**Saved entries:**

- Opening Delimiter -

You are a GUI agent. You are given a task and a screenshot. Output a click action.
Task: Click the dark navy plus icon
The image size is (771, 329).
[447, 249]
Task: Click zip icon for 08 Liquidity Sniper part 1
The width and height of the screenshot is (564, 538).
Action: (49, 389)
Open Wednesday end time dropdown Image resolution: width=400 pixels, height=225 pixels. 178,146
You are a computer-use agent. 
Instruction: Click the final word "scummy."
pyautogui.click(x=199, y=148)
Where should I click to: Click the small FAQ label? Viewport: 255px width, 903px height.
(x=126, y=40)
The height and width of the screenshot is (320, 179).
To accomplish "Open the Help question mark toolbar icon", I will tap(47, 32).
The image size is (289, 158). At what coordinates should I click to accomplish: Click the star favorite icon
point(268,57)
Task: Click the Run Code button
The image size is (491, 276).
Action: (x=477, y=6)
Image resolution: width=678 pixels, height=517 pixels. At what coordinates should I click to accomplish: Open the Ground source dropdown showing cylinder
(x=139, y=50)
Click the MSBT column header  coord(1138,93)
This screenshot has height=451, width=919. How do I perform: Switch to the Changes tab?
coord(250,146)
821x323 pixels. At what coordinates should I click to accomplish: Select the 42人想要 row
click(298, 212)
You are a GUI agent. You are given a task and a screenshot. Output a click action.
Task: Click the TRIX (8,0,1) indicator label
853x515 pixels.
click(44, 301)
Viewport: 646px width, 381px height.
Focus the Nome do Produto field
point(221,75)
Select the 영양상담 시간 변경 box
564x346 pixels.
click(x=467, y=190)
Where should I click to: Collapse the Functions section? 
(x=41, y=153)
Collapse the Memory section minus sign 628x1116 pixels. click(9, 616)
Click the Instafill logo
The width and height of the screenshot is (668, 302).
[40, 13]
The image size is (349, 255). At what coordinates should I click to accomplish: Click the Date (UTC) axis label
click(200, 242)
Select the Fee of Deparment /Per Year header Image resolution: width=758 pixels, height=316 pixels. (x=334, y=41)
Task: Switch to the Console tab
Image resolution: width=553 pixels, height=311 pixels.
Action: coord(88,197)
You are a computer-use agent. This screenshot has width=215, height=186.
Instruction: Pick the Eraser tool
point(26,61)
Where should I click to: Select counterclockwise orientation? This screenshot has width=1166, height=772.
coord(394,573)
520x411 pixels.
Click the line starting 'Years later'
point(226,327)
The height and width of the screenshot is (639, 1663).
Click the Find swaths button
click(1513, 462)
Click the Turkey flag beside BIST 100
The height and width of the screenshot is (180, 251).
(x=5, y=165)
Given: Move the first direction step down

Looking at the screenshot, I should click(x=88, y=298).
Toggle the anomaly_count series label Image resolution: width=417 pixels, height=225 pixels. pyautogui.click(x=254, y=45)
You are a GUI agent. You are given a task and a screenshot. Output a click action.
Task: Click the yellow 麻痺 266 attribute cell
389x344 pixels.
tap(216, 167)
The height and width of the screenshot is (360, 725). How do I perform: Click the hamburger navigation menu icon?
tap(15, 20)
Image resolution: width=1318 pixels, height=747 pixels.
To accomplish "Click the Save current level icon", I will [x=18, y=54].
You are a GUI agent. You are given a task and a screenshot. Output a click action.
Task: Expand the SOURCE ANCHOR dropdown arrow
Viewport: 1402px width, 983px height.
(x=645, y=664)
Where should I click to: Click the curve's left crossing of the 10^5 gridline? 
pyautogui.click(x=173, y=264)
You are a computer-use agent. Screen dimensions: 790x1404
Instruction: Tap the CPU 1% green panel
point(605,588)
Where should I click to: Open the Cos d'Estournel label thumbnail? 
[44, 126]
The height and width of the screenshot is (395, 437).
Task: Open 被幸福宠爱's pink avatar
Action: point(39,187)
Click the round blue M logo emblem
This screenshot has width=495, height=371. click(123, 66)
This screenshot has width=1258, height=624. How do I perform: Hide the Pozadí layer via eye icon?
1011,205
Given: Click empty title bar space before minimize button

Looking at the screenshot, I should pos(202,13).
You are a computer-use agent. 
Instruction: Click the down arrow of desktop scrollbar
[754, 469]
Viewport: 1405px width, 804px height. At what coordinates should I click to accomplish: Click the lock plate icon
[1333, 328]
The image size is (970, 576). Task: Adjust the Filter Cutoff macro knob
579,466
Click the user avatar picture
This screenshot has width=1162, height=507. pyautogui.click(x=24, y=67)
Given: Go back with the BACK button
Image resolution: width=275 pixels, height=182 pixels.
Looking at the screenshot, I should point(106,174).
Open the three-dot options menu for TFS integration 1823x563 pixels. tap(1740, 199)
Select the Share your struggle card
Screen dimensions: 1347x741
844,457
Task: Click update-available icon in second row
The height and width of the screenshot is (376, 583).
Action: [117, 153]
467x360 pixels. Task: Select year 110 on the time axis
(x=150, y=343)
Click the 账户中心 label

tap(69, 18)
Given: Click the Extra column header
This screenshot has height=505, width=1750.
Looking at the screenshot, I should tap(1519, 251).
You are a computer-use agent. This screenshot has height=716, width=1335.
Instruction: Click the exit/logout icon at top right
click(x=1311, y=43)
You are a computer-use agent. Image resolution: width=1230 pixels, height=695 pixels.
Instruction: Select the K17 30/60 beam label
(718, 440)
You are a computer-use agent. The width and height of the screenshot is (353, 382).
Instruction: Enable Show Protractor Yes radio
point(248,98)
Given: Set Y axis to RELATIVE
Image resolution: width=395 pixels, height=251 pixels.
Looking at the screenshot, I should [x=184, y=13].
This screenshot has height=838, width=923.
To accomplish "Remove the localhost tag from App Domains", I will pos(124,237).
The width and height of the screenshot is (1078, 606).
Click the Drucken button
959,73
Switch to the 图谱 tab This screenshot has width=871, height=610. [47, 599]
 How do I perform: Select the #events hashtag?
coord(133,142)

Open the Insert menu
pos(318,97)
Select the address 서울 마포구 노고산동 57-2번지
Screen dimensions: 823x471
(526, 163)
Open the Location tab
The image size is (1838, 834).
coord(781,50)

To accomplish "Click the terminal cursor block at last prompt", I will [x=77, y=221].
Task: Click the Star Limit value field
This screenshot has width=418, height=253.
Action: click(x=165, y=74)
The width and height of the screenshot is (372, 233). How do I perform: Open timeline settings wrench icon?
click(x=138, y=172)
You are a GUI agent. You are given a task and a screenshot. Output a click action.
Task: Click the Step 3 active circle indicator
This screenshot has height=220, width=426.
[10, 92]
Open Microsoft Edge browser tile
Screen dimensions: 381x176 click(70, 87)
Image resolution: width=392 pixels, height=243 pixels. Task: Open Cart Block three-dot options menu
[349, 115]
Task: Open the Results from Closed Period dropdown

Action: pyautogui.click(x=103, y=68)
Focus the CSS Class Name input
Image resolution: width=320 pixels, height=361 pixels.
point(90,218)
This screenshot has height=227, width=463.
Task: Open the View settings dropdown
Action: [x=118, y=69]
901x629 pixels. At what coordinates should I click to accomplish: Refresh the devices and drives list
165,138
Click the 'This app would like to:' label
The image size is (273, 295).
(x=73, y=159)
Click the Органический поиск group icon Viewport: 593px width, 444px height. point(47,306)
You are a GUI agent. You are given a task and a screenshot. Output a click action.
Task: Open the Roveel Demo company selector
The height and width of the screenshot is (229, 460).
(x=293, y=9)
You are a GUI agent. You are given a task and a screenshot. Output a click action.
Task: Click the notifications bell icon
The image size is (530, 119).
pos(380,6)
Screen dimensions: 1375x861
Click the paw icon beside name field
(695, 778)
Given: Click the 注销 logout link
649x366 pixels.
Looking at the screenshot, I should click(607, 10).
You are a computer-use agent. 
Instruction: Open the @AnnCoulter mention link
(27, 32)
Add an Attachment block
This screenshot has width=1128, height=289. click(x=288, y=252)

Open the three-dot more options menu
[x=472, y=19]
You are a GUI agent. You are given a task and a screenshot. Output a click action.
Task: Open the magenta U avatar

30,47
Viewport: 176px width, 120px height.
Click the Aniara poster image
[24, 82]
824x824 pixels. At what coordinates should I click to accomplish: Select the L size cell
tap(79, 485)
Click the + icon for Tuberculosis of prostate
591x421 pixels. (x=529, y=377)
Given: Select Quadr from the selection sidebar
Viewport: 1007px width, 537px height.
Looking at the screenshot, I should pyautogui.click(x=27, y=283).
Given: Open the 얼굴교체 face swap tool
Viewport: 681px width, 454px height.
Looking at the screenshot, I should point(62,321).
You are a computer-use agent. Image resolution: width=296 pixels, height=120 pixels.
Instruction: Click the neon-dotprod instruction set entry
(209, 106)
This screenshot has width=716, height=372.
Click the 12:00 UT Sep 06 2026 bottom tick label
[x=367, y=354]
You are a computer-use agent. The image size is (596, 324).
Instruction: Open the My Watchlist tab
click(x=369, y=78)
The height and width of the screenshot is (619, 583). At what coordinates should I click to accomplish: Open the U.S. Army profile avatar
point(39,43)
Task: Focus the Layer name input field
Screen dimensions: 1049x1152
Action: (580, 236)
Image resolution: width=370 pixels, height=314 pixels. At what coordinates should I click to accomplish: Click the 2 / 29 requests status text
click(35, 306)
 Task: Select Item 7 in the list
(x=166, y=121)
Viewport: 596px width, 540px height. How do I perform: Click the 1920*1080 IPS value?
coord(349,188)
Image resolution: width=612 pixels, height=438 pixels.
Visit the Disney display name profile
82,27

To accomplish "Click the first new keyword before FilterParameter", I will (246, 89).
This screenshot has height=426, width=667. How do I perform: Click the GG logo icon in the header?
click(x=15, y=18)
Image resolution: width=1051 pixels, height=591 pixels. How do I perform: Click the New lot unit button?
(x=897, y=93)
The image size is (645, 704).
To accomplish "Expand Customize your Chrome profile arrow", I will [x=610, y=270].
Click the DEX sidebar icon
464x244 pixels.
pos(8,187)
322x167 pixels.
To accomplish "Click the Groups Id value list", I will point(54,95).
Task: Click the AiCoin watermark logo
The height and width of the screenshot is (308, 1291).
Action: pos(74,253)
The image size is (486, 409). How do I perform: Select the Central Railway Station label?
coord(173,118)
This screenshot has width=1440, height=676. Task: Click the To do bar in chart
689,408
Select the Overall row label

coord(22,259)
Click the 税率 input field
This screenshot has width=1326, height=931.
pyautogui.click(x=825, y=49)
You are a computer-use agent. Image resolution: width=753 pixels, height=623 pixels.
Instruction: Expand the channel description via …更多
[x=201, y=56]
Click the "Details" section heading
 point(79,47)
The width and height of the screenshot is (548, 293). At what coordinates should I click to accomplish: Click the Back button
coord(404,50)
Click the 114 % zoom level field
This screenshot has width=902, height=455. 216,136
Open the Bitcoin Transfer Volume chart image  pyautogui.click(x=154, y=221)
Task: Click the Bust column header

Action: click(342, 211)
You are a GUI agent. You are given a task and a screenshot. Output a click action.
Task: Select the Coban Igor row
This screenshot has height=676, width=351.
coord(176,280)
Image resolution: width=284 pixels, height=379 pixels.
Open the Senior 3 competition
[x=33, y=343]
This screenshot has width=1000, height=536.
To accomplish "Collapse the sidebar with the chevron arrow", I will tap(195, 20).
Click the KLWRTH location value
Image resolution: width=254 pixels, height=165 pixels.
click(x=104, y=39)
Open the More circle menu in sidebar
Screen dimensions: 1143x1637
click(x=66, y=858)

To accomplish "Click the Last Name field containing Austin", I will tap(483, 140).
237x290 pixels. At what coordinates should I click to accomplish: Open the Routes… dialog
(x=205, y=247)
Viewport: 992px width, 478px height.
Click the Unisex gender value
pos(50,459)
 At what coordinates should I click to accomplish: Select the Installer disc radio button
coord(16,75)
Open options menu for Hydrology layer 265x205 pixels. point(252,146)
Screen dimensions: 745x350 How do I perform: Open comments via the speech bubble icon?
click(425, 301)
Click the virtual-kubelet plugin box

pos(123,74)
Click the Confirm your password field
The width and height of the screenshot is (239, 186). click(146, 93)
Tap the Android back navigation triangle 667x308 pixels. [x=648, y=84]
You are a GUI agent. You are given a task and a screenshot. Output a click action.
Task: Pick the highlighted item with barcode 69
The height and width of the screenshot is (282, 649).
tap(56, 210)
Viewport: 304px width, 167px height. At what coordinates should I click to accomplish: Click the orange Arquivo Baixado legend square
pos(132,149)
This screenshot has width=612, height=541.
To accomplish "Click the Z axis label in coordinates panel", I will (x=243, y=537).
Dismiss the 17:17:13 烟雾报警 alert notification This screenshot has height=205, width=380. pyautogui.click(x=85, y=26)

- Closing Delimiter -

Check each line above for the string "with" and copy every line that has it.

**Task output:**
Given: Go back with the BACK button
To accomplish "Collapse the sidebar with the chevron arrow", I will tap(195, 20).
Task: Pick the highlighted item with barcode 69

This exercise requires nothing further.